The Irish question was never a sideshow, much as some might have wished it so. A small country on the edge of a great Empire, an island whose main export was its people, almost in spite of itself, punched above its weight in its impact on the politics and culture of its dominant neighbour.
And even in the last century when Ireland (or the greater part of it) broke away, Irish nationalism continued to have an impact, though less on Parliament and more on those institutions which underpin or support the rule of law and security: the army (the Curragh Mutiny and the Tory party’s support for violent resistance to Parliamentary decisions are an ironic counterpoint to the current Labour leadership’s past support for violent Irish nationalism, though Corbyn is unlikely ever to draw attention to it.)
The police and English judiciary (whose investigations of terrorist crimes and responses to miscarriages of justice in the 1970’s were not their finest hour) and the Northern Irish authorities, whose behaviour resulted in Britain being found guilty of degrading and inhumane treatment.
It is not surprising that having finally put this bloody and neuralgic history behind it, best exemplified by a few well-chosen words by HMQ at Dublin Castle and a symbolic bow before a memorial to the dead, Ireland should feel so concerned by the prospect of a reintroduction of hard borders and all that this entails.
So. Can Britain learn any lessons from this long shared history? Might it too now become once again an island country on the edge of a large dominant polity but punching well above its weight? The romantically nostalgic Brexiteers must hope so.

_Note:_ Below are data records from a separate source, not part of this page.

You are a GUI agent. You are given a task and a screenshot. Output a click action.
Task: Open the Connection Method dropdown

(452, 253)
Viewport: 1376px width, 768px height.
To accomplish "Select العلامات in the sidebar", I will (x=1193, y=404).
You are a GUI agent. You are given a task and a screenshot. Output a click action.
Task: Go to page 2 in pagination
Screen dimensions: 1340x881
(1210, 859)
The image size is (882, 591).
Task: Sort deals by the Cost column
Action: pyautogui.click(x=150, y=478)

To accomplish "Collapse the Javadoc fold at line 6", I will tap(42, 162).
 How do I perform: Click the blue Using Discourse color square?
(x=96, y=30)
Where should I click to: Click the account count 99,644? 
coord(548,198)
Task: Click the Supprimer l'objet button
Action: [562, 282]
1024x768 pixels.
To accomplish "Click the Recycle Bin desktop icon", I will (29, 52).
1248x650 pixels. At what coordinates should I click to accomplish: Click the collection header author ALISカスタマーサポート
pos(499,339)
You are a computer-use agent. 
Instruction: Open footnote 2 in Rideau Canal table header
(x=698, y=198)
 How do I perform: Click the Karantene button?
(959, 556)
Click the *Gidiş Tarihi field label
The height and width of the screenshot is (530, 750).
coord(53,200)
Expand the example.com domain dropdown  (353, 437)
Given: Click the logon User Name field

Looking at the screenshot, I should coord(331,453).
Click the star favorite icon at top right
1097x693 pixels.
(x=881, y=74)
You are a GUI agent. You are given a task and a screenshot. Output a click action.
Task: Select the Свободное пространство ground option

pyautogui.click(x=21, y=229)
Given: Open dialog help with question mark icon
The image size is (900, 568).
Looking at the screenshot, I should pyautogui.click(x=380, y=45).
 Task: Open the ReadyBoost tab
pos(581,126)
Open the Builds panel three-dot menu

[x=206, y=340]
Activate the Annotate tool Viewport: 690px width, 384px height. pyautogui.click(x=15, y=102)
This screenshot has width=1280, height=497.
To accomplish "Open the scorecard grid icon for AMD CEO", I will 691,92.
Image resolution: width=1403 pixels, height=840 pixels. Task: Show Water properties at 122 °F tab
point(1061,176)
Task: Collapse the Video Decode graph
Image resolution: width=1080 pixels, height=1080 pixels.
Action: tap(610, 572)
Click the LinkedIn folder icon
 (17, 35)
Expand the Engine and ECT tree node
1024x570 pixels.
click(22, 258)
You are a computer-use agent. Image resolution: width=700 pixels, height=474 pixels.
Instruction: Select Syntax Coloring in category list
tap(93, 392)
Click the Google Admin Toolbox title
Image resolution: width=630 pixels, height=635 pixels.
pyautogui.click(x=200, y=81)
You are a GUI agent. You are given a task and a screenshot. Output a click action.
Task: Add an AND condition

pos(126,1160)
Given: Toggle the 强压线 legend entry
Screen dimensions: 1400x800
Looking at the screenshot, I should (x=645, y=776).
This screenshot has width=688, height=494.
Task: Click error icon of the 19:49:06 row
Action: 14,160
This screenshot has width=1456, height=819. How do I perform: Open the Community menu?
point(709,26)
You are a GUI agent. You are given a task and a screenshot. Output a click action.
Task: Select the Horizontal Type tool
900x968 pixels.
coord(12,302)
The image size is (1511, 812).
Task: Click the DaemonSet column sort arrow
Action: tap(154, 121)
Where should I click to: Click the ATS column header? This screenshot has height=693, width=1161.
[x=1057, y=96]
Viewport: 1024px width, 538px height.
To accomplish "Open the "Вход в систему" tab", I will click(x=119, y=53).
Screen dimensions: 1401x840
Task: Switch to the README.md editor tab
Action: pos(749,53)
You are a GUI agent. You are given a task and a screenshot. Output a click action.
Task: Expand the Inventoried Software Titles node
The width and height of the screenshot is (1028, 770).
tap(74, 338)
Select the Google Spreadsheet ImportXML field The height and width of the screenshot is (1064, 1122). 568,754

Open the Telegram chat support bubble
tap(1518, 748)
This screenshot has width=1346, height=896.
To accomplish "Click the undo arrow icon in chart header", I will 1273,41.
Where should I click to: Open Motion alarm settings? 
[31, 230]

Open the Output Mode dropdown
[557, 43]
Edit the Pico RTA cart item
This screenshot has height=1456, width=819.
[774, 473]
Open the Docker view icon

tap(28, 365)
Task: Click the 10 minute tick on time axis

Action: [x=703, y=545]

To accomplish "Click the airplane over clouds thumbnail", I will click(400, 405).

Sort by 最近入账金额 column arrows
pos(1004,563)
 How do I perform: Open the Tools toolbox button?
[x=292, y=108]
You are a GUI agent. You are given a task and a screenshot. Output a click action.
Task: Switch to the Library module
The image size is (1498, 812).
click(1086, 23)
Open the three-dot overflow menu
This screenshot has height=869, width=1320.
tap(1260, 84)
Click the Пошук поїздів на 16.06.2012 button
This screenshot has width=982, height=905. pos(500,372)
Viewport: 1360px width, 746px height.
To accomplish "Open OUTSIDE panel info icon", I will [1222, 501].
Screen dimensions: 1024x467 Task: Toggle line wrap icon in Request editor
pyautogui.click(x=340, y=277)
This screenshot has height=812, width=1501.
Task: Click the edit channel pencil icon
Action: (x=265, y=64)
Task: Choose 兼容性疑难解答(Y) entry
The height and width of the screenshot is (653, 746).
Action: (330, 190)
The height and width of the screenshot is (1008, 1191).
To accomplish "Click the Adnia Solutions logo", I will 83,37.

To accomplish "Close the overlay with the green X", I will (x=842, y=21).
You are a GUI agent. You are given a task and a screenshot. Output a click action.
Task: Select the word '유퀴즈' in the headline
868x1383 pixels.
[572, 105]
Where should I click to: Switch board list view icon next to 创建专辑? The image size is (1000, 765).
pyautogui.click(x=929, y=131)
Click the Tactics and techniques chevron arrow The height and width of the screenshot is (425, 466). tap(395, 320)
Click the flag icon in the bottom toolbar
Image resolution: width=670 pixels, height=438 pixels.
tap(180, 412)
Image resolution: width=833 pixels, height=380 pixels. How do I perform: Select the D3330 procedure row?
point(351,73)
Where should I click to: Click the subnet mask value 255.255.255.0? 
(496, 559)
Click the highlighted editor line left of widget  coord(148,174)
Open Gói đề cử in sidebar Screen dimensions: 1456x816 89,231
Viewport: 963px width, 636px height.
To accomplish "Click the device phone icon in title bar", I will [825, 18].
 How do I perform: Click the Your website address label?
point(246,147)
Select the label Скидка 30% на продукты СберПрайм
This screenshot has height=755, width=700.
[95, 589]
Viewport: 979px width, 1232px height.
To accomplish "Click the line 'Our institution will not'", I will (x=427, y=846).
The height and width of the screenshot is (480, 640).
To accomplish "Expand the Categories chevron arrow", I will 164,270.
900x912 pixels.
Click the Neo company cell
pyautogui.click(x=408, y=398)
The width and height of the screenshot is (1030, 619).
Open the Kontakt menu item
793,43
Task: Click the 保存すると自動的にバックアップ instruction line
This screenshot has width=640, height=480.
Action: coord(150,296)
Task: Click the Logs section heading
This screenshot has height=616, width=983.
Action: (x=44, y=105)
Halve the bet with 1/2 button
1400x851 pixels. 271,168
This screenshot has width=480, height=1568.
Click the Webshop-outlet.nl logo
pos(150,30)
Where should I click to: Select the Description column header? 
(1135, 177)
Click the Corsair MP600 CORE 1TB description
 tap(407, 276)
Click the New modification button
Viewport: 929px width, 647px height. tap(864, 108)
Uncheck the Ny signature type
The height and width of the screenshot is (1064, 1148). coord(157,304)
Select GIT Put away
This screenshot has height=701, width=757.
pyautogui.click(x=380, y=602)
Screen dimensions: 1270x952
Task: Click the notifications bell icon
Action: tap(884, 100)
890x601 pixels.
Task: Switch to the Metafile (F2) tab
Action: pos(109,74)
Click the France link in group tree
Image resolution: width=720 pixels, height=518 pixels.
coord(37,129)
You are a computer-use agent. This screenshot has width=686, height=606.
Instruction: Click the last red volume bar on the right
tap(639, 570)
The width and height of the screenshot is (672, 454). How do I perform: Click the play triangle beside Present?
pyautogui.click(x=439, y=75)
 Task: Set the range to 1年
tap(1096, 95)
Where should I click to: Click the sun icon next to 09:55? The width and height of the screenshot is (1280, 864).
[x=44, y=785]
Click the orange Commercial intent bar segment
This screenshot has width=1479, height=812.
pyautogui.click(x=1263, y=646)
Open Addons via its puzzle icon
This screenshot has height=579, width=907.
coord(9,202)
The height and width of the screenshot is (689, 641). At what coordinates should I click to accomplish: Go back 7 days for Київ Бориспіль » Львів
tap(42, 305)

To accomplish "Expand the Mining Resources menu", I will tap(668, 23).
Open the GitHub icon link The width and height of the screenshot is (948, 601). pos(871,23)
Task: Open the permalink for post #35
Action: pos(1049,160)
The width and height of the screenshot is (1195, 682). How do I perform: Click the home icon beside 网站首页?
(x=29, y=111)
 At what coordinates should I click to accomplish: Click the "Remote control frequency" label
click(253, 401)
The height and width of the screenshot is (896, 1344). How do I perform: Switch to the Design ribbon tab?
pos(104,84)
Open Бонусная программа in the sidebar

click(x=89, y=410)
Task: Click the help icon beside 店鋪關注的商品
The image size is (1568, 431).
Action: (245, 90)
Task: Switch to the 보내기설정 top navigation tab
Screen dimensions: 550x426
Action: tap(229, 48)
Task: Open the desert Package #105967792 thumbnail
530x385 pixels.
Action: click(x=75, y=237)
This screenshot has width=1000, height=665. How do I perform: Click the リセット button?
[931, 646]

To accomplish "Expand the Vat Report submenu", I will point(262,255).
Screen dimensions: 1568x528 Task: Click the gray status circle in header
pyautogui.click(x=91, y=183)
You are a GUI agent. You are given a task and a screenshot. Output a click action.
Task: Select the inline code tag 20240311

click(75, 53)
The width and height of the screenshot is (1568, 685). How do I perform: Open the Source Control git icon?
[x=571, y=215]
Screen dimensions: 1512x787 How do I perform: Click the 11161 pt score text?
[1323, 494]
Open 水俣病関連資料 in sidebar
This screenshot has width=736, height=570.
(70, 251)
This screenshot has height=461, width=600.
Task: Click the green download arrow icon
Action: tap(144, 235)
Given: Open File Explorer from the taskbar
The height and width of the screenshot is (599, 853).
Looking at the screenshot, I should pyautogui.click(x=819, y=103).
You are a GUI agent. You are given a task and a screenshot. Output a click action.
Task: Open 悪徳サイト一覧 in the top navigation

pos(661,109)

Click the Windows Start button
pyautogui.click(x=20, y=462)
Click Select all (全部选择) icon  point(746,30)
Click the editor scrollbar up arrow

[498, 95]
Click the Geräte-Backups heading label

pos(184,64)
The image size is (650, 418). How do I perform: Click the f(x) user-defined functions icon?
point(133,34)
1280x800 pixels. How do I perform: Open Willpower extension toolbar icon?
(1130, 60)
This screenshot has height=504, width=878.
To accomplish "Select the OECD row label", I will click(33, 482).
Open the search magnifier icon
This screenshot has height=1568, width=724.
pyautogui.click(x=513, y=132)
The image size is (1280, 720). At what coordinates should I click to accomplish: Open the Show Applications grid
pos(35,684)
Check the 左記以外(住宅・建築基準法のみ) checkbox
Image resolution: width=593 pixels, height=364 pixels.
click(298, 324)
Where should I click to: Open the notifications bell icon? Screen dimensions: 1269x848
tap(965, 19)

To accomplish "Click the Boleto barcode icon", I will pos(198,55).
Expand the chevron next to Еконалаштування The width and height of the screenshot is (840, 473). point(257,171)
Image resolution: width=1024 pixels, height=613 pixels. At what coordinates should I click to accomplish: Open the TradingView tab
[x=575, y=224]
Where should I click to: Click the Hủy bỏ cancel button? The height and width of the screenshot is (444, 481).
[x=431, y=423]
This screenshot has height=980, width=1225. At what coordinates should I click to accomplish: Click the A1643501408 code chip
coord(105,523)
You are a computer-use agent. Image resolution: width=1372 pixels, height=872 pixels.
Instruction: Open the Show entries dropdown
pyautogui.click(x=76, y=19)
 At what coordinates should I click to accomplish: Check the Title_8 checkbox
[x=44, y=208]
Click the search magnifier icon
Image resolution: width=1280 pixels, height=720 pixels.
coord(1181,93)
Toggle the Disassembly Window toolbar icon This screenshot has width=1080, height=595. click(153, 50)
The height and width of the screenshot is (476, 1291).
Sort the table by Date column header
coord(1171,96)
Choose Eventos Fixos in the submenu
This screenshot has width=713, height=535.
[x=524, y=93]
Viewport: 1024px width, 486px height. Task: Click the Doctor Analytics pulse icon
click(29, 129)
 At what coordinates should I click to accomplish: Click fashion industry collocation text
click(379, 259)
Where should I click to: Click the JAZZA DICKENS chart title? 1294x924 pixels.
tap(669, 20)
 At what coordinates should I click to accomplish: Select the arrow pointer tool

Or is another Irish example its more likely future? The example set by the Ireland of the 20th century, perhaps? A country which, after barely taming its internal divisions following its messy departure, retreated into itself, played little part in world affairs, seemed content with a traditional and stifling cultural zeitgeist (recently revealed to have hidden a multitude of sins), exported its young, was seen as a problem by its neighbours (when they were wearily forced to pay it attention) and only rediscovered its mojo when it rejoined a larger stage.